Police officers and their families were warned that they would lose their homes if Mugabe did not win the election. Add to this the tight control by Zanu-PF of the mass media the constant demonization of Morgan Tsvangirai, his MDC party and Western sanctions, and the exhaustion of a populace ground down by decades of poverty, lack of access to independent information, violence and the threat of violence -- and you begin to understand the toxic recipe for a Zanu-PF "success" at the polls.

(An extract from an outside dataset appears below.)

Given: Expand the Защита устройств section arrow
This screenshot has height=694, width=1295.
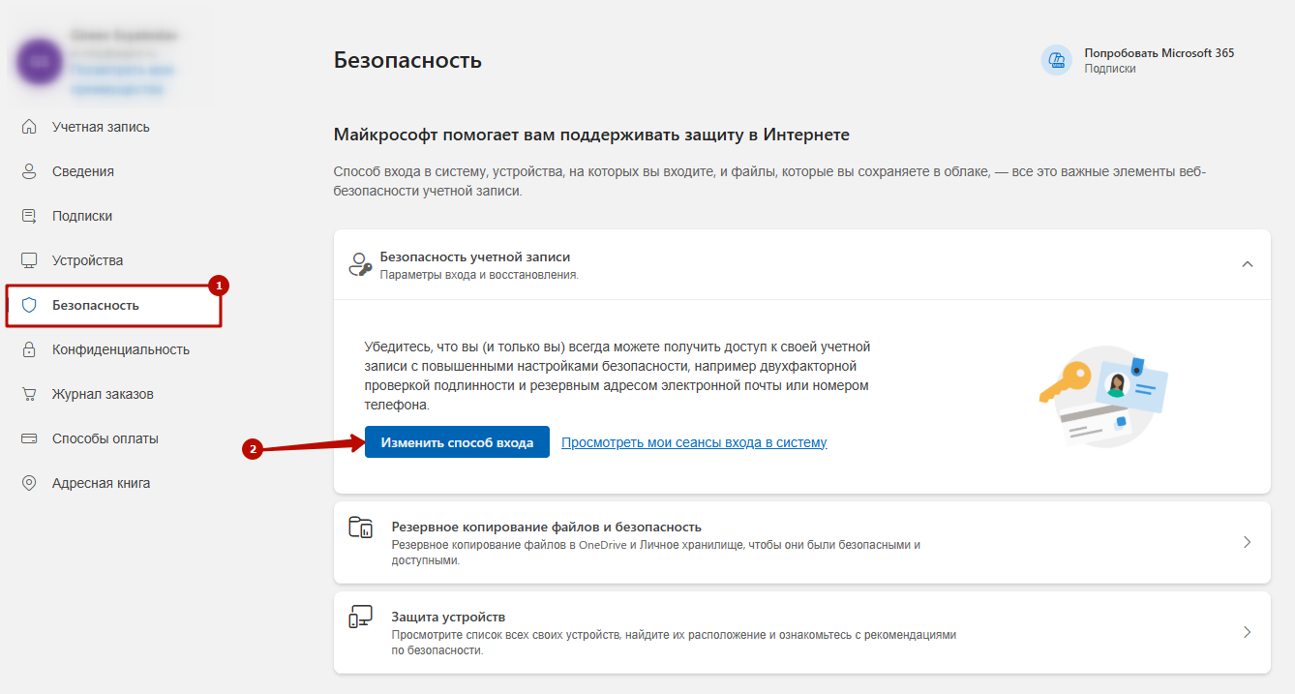Looking at the screenshot, I should click(1248, 632).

The MDC also failed Zimbabweans on several counts during the five years since they won the election but were forced by the SADC into a power-"sharing" coalition with Zanu-PF. These failures included Tsvangirai's indiscretions after his wife died, corruption in urban councils controlled by the party, failure to bring meaningful legislative change through parliament and greed on the part of some MPs who sided with Zanu-PF in pursuit of more pay and perks.

I doubt there will be any serious violence now. People are shell-shocked and Mugabe's loyal forces are well prepared with Chinese weapons and Israeli water cannons. Riot squads are out in full force.

Tsvingirai's options are limited. He seems inclined to appeal to the Constitutional Court for a nullification and a re-run. But it is highly unlikely that judgement would go in his favour given the compromised nature of the judiciary. Just a few weeks before the election, Mugabe packed the courts with hand-picked loyalists.

The MDC could appeal to the SADC to nullify the result. But this is also unlikely to succeed given that the SADC and the AU have already endorsed the results.

Passive resistance in a country where 95% of people are unemployed is a non-starter. Any other resistance would be met with greater force and give Mugabe the chance he is waiting for -- to lock up all MDC leaders.